■ Exercise ■
Copy out all of the items below word for word, changing nothing.
○ ○ ○ ○ ○
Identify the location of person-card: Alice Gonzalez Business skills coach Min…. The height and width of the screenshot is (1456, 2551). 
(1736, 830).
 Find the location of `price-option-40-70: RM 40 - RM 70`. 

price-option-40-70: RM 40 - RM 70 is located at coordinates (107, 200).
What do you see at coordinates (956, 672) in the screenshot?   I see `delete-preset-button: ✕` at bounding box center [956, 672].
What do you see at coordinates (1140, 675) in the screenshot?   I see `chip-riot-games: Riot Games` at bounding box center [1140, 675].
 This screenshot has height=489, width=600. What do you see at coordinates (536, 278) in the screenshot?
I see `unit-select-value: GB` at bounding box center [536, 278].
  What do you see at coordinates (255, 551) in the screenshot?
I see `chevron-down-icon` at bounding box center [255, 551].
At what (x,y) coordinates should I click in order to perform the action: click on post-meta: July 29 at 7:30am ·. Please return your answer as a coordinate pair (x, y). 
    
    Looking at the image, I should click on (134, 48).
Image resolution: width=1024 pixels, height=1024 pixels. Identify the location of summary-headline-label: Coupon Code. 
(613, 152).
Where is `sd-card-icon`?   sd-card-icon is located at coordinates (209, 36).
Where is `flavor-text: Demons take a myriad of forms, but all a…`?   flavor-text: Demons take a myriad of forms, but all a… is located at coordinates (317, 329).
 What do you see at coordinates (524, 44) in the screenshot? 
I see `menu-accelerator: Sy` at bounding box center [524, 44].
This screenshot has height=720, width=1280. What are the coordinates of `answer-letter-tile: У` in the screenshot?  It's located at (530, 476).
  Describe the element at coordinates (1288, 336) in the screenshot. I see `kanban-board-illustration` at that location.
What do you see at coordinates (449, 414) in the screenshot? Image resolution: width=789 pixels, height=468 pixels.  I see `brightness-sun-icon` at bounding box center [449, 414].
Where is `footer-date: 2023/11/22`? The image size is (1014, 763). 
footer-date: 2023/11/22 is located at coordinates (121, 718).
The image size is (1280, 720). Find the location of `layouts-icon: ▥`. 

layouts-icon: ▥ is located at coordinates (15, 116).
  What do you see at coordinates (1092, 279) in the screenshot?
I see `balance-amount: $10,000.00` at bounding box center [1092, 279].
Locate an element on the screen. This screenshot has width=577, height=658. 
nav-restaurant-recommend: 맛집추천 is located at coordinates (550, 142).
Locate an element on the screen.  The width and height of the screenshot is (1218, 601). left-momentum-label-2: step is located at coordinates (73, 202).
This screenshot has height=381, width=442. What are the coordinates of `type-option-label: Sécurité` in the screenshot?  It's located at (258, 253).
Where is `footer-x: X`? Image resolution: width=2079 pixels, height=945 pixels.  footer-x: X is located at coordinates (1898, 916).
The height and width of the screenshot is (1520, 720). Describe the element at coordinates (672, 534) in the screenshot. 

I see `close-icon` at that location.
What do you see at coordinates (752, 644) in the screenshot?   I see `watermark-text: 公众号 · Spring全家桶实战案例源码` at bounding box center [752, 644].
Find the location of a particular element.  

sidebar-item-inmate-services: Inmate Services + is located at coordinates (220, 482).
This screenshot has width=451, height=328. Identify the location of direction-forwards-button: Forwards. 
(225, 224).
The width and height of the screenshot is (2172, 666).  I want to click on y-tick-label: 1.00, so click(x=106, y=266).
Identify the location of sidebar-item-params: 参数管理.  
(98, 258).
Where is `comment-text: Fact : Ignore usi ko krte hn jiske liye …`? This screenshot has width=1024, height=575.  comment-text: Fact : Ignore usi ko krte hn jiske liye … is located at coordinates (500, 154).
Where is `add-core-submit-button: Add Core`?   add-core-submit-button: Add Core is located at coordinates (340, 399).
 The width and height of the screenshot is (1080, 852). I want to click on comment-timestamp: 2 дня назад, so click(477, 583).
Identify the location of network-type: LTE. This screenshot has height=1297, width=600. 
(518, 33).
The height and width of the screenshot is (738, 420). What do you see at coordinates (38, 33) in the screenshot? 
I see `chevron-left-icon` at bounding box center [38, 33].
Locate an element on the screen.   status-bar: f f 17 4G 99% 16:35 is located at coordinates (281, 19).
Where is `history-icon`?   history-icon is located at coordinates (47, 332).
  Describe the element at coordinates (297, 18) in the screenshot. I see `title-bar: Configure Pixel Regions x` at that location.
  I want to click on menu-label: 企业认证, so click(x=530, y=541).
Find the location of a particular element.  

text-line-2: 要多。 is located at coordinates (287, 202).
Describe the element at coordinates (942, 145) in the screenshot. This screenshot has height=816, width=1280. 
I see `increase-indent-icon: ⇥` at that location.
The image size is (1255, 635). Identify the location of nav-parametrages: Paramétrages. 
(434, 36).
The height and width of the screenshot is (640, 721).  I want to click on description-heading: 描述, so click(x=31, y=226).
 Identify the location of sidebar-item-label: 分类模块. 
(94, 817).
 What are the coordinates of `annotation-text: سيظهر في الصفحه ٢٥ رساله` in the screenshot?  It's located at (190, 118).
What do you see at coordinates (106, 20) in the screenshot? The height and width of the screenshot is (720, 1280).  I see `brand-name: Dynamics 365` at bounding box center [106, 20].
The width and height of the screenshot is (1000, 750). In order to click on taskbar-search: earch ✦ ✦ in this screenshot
○ ○ ○ ○ ○
■ Exercise result ■
Identify the location of person-card: Alice Gonzalez Business skills coach Min…. The height and width of the screenshot is (1456, 2551). 
(1736, 830).
 Find the location of `price-option-40-70: RM 40 - RM 70`. 

price-option-40-70: RM 40 - RM 70 is located at coordinates (107, 200).
What do you see at coordinates (956, 672) in the screenshot?   I see `delete-preset-button: ✕` at bounding box center [956, 672].
What do you see at coordinates (1140, 675) in the screenshot?   I see `chip-riot-games: Riot Games` at bounding box center [1140, 675].
 This screenshot has height=489, width=600. What do you see at coordinates (536, 278) in the screenshot?
I see `unit-select-value: GB` at bounding box center [536, 278].
  What do you see at coordinates (255, 551) in the screenshot?
I see `chevron-down-icon` at bounding box center [255, 551].
At what (x,y) coordinates should I click in order to perform the action: click on post-meta: July 29 at 7:30am ·. Please return your answer as a coordinate pair (x, y). 
    
    Looking at the image, I should click on (134, 48).
Image resolution: width=1024 pixels, height=1024 pixels. Identify the location of summary-headline-label: Coupon Code. 
(613, 152).
Where is `sd-card-icon`?   sd-card-icon is located at coordinates (209, 36).
Where is `flavor-text: Demons take a myriad of forms, but all a…`?   flavor-text: Demons take a myriad of forms, but all a… is located at coordinates (317, 329).
 What do you see at coordinates (524, 44) in the screenshot? 
I see `menu-accelerator: Sy` at bounding box center [524, 44].
This screenshot has height=720, width=1280. What are the coordinates of `answer-letter-tile: У` in the screenshot?  It's located at (530, 476).
  Describe the element at coordinates (1288, 336) in the screenshot. I see `kanban-board-illustration` at that location.
What do you see at coordinates (449, 414) in the screenshot? Image resolution: width=789 pixels, height=468 pixels.  I see `brightness-sun-icon` at bounding box center [449, 414].
Where is `footer-date: 2023/11/22`? The image size is (1014, 763). 
footer-date: 2023/11/22 is located at coordinates (121, 718).
The image size is (1280, 720). Find the location of `layouts-icon: ▥`. 

layouts-icon: ▥ is located at coordinates (15, 116).
  What do you see at coordinates (1092, 279) in the screenshot?
I see `balance-amount: $10,000.00` at bounding box center [1092, 279].
Locate an element on the screen. This screenshot has width=577, height=658. 
nav-restaurant-recommend: 맛집추천 is located at coordinates (550, 142).
Locate an element on the screen.  The width and height of the screenshot is (1218, 601). left-momentum-label-2: step is located at coordinates (73, 202).
This screenshot has height=381, width=442. What are the coordinates of `type-option-label: Sécurité` in the screenshot?  It's located at (258, 253).
Where is `footer-x: X`? Image resolution: width=2079 pixels, height=945 pixels.  footer-x: X is located at coordinates (1898, 916).
The height and width of the screenshot is (1520, 720). Describe the element at coordinates (672, 534) in the screenshot. 

I see `close-icon` at that location.
What do you see at coordinates (752, 644) in the screenshot?   I see `watermark-text: 公众号 · Spring全家桶实战案例源码` at bounding box center [752, 644].
Find the location of a particular element.  

sidebar-item-inmate-services: Inmate Services + is located at coordinates (220, 482).
This screenshot has width=451, height=328. Identify the location of direction-forwards-button: Forwards. 
(225, 224).
The width and height of the screenshot is (2172, 666).  I want to click on y-tick-label: 1.00, so click(x=106, y=266).
Identify the location of sidebar-item-params: 参数管理.  
(98, 258).
Where is `comment-text: Fact : Ignore usi ko krte hn jiske liye …`? This screenshot has width=1024, height=575.  comment-text: Fact : Ignore usi ko krte hn jiske liye … is located at coordinates (500, 154).
Where is `add-core-submit-button: Add Core`?   add-core-submit-button: Add Core is located at coordinates (340, 399).
 The width and height of the screenshot is (1080, 852). I want to click on comment-timestamp: 2 дня назад, so click(477, 583).
Identify the location of network-type: LTE. This screenshot has height=1297, width=600. 
(518, 33).
The height and width of the screenshot is (738, 420). What do you see at coordinates (38, 33) in the screenshot? 
I see `chevron-left-icon` at bounding box center [38, 33].
Locate an element on the screen.   status-bar: f f 17 4G 99% 16:35 is located at coordinates (281, 19).
Where is `history-icon`?   history-icon is located at coordinates (47, 332).
  Describe the element at coordinates (297, 18) in the screenshot. I see `title-bar: Configure Pixel Regions x` at that location.
  I want to click on menu-label: 企业认证, so click(x=530, y=541).
Find the location of a particular element.  

text-line-2: 要多。 is located at coordinates (287, 202).
Describe the element at coordinates (942, 145) in the screenshot. This screenshot has height=816, width=1280. 
I see `increase-indent-icon: ⇥` at that location.
The image size is (1255, 635). Identify the location of nav-parametrages: Paramétrages. 
(434, 36).
The height and width of the screenshot is (640, 721).  I want to click on description-heading: 描述, so click(x=31, y=226).
 Identify the location of sidebar-item-label: 分类模块. 
(94, 817).
 What are the coordinates of `annotation-text: سيظهر في الصفحه ٢٥ رساله` in the screenshot?  It's located at (190, 118).
What do you see at coordinates (106, 20) in the screenshot? The height and width of the screenshot is (720, 1280).  I see `brand-name: Dynamics 365` at bounding box center [106, 20].
The width and height of the screenshot is (1000, 750). In order to click on taskbar-search: earch ✦ ✦ in this screenshot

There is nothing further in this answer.